← All posts

ECS Fargate Autoscaling: How We Cut Infrastructure Costs by 35%

-

When I joined the company the backend ran on a fleet of EC2 instances sized for peak traffic, sitting at 15% CPU utilisation most of the time. Scaling was manual — someone would notice latency going up, SSH into a box to check what was happening, then provision more capacity if needed. Deployments required coordination to drain the load balancer and restart services one by one. Migrating to ECS Fargate with autoscaling was the single biggest infrastructure improvement we made: costs dropped 35%, deployments became zero-downtime, and on-call became less stressful.

Why ECS Fargate Over EC2-Backed ECS

ECS can run on two launch types: EC2 (you manage the instances) and Fargate (AWS manages the compute). I chose Fargate for three reasons:

  1. No instance management: no more AMI updates, no instance type selection, no patching
  2. Bin packing is AWS's problem: with EC2-backed ECS you need the right EC2 instance size to fit your tasks efficiently. Fargate handles this transparently.
  3. Per-task pricing: you pay for exactly the CPU and memory your tasks consume, per second

The Fargate premium (roughly 20–30% more expensive per vCPU than equivalent EC2 on-demand) is more than offset by eliminating over-provisioned capacity and operational overhead.

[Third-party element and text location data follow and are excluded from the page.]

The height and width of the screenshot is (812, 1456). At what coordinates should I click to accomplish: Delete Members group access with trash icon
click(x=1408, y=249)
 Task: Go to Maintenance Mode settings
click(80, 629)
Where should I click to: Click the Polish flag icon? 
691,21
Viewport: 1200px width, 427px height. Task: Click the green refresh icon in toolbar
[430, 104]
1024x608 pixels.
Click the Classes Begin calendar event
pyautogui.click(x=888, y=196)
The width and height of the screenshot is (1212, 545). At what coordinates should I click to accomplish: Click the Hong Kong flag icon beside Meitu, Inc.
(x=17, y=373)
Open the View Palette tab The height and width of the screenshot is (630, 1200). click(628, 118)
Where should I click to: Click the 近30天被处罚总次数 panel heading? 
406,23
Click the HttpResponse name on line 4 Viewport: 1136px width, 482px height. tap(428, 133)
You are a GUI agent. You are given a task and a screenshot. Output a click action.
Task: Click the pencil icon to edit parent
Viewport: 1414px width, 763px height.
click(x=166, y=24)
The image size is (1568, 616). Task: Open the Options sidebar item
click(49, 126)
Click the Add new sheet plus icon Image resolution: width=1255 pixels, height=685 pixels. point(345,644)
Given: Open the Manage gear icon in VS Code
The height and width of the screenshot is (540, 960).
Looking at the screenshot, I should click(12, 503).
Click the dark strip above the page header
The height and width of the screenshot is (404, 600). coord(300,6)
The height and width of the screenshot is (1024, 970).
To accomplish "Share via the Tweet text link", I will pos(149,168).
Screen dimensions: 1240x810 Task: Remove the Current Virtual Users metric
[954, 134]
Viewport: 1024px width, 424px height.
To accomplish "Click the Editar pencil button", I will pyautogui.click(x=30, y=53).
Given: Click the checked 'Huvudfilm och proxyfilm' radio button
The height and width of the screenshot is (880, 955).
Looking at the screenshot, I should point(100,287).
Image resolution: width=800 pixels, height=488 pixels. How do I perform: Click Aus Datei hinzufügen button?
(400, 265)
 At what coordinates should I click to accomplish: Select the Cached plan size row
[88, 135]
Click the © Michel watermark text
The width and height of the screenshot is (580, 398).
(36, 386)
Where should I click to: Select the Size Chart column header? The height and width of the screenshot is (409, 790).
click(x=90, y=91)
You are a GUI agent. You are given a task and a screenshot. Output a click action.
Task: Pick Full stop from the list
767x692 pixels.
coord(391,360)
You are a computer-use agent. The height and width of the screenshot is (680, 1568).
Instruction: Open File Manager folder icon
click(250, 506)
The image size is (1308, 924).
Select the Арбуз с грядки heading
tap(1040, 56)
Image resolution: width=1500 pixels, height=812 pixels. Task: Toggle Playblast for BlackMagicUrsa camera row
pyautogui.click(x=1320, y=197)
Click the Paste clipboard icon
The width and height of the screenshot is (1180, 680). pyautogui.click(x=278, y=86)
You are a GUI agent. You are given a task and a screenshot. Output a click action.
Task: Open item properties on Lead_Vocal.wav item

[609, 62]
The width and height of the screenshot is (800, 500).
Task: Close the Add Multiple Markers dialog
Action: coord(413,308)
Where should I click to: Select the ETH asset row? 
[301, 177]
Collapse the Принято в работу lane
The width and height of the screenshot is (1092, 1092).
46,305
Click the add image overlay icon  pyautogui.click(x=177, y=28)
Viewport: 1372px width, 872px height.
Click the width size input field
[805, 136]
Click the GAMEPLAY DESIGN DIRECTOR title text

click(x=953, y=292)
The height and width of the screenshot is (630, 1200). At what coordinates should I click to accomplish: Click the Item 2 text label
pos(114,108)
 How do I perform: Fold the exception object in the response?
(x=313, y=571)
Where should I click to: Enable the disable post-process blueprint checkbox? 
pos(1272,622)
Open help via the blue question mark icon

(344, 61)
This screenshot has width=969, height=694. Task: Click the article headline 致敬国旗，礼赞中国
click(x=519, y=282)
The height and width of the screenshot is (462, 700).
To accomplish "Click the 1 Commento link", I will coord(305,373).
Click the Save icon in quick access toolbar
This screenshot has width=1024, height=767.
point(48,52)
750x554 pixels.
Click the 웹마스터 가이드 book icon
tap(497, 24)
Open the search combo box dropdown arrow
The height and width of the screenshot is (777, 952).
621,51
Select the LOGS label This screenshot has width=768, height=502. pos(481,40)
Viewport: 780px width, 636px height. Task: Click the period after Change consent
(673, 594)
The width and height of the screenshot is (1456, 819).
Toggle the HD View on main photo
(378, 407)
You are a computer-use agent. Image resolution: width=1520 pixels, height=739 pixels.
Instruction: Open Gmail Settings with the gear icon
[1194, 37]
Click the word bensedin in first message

Right-Sizing Task Definitions

The most common Fargate mistake is provisioning too much CPU/memory because you are not sure what the task needs. Profile your service under production load first using CloudWatch Container Insights:

{
  "family": "api-service",
  "cpu": "512",
  "memory": "1024",
  "requiresCompatibilities": ["FARGATE"],
  "networkMode": "awsvpc",
  "executionRoleArn": "arn:aws:iam::123456789:role/ecsTaskExecutionRole",
  "taskRoleArn":      "arn:aws:iam::123456789:role/api-service-task-role",
  "containerDefinitions": [{
    "name": "api",
    "image": "123456789.dkr.ecr.eu-west-1.amazonaws.com/api:latest",
    "portMappings": [{"containerPort": 8080, "protocol": "tcp"}],
    "environment": [
      {"name": "ENV", "value": "production"}
    ],
    "secrets": [
      {"name": "DATABASE_URL", "valueFrom": "arn:aws:secretsmanager:eu-west-1:123456789:secret:db-url"}
    ],
    "logConfiguration": {
      "logDriver": "awslogs",
      "options": {
        "awslogs-group": "/ecs/api-service",
        "awslogs-region": "eu-west-1",
        "awslogs-stream-prefix": "ecs"
      }
    },
    "healthCheck": {
      "command": ["CMD-SHELL", "curl -sf http://localhost:8080/health || exit 1"],
      "interval": 10,
      "timeout": 5,
      "retries": 3,
      "startPeriod": 30
    }
  }]
}

The healthCheck field is essential — ECS uses it to determine when a task is healthy before routing traffic to it, and to replace tasks that become unhealthy. Without it, ECS considers a task healthy as soon as the container starts, which can cause traffic to reach the service before it is ready.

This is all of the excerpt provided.